Fifty-four studies were included (n=9,228 for toxicity analyses). There were 21 RCTs (n=3,721), 16 prospective cohort studies (n=2,153), 11 retrospective cohort studies (n=3,269), 3 case-control studies (n=96) and 3 case series (n=46). Not all enrolled patients were included in the toxicity analysis, hence the discrepancy in the total number of patients analysed.
Infusion-related reactions (48 studies).
The frequency of fever ranged from 4 to 100% for AmB, from 0 to 36% for L-AmB, and from 12 to 88% for ABCD. Most of the studies were too heterogeneous to pool. Fever was less commonly associated with fluconazole than AmB (4 homogeneous studies).
Nausea with or without vomiting was most common with itraconazole (mean 19.7%, range: 6 to 24). There was no difference in nausea between fluconazole and AmB (2 studies) or between L-AmB and conventional AmB (2 studies).
Bronchospasm or cough without dyspnoea or hypoxia was more common with itraconazole (9.4%; n=233) and ABLC (8.5%; n=307) than with AmB (7.2%; n=1073).
The meta-analysis showed no difference in rash between fluconazole and AmB (3 RCTs).
Discontinuation of the study drug due to transfusion-related reaction was twice as common with ABCD (3.9%) and ABLC (3.7%) than with conventional AmB (1.4%).
The studies used a wide variety of regimens. Using the most common criteria, L-AMB was the least nephrotoxic of the lipid-soluble formulations (15%; n=797) and AmB was the most nephrotoxic (33.2%, 95% CI: 30.7, 36).
The meta-analysis showed that L-AmB was less nephrotoxic than conventional therapy; the OR (3 RCTs) was 0.40 (95% CI: 0.30, 0.54).
Most studies did not define the severity or only described potassium replacement.
No studies reported discontinuation of the study drugs due to hypokalaemia. One patient taking ABCD died of cardiac arrhythmia.
The studies defined hepatotoxicity in a variety of ways or gave no criteria (n=2,695).

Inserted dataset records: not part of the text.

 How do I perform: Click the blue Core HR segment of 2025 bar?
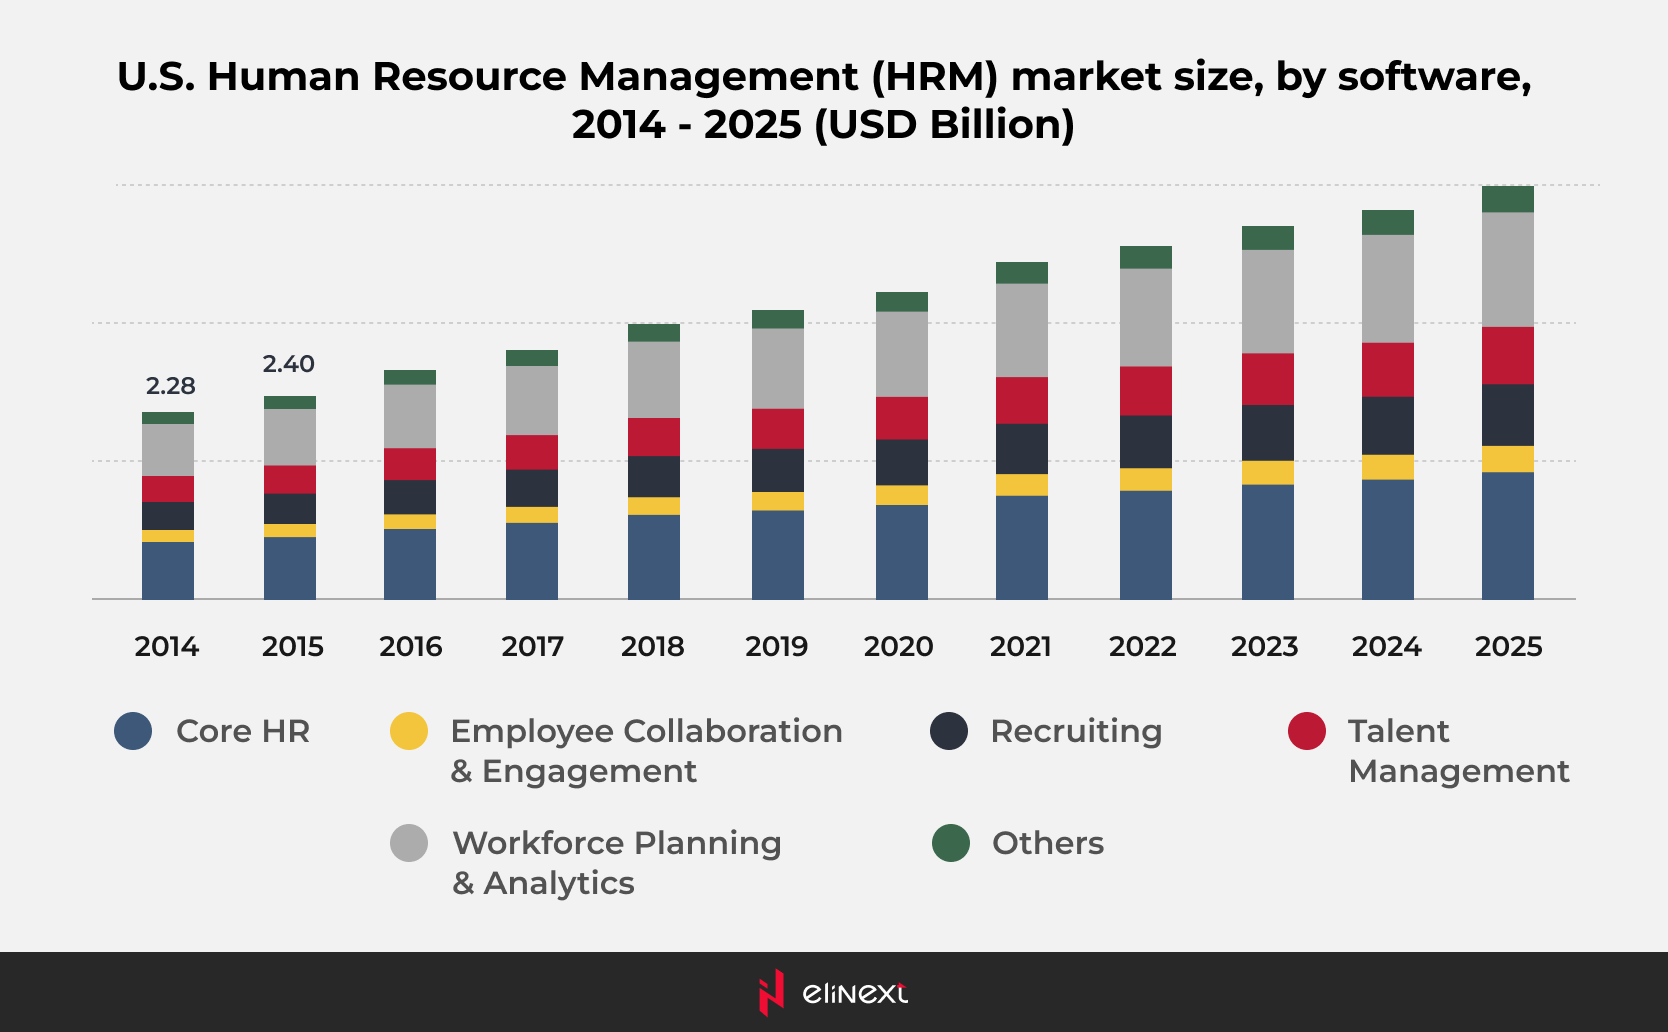click(x=1507, y=535)
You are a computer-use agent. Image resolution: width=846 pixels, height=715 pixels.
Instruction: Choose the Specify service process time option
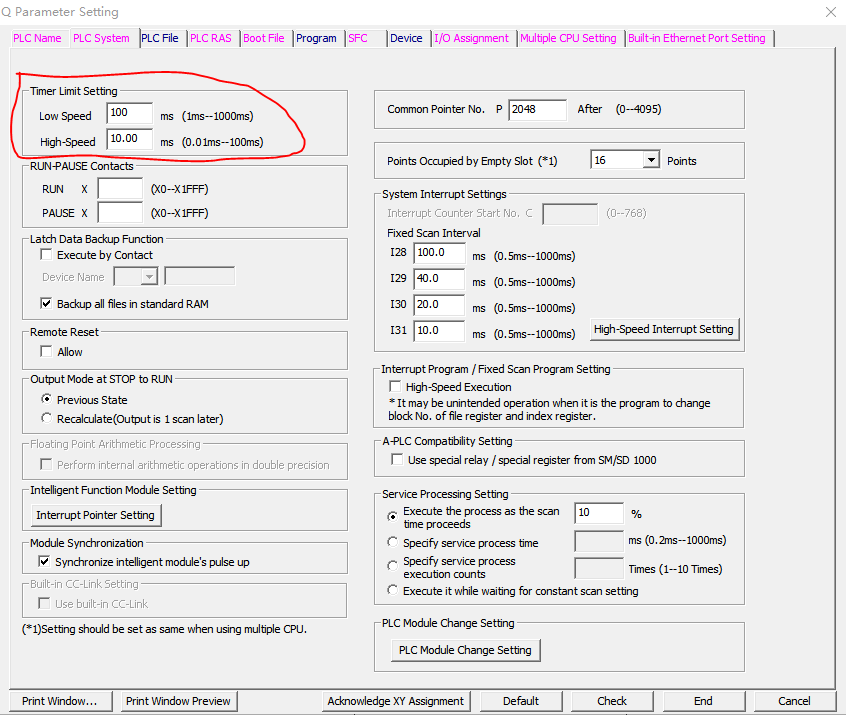coord(393,542)
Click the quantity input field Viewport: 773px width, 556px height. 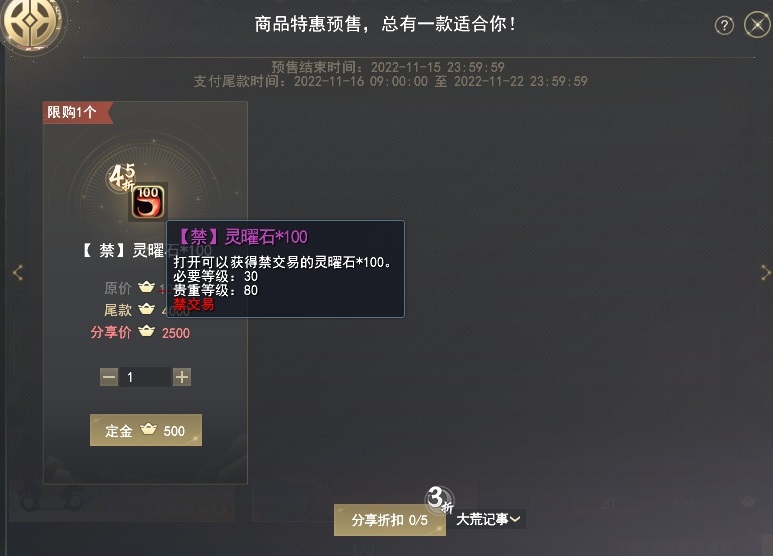point(145,378)
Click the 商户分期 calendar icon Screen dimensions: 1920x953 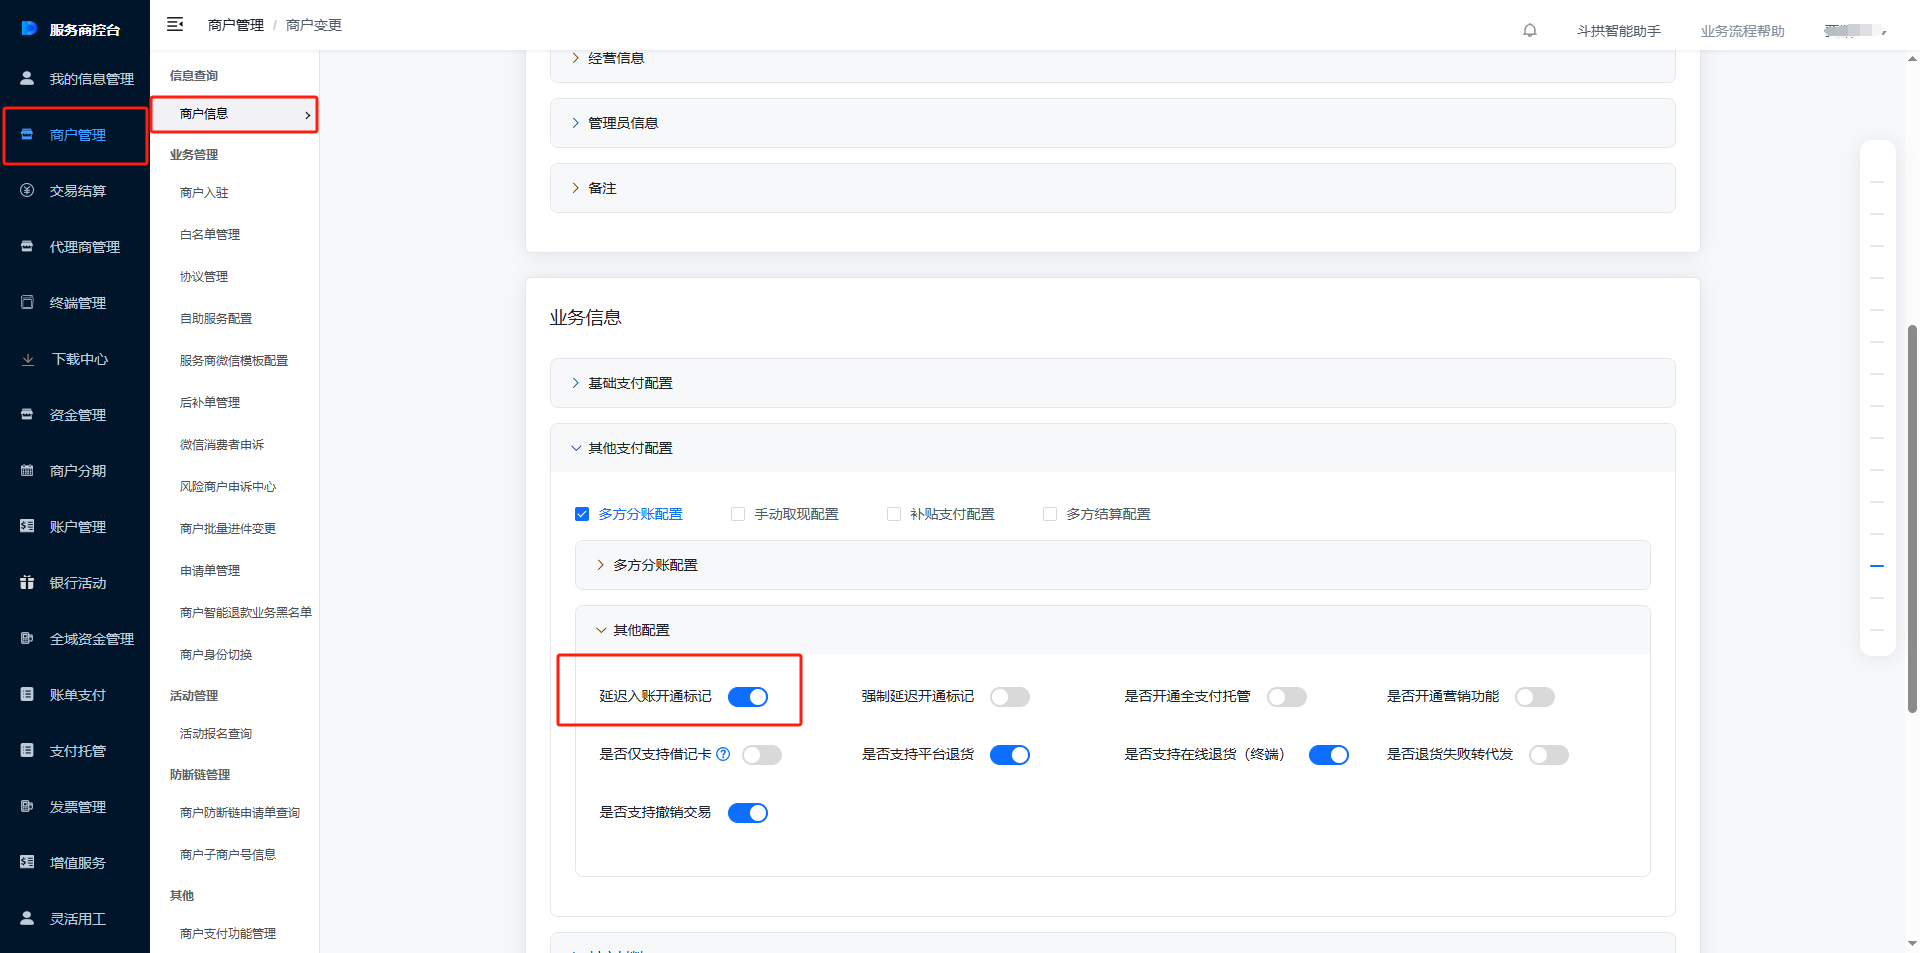click(x=27, y=470)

Patients with underlying liver damage were excluded from itraconazole studies, but itraconazole was stopped in 1.6% due to hepatotoxicity (5 studies, n=442). Across other treatments, discontinuations due to hepatotoxicity ranged from 0.2% with AmB to 1.1% with ABLC. The meta-analysis showed no difference in hepatotoxicity between L-AmB and AmB (based on 2 RCTs in neutropoenic patients).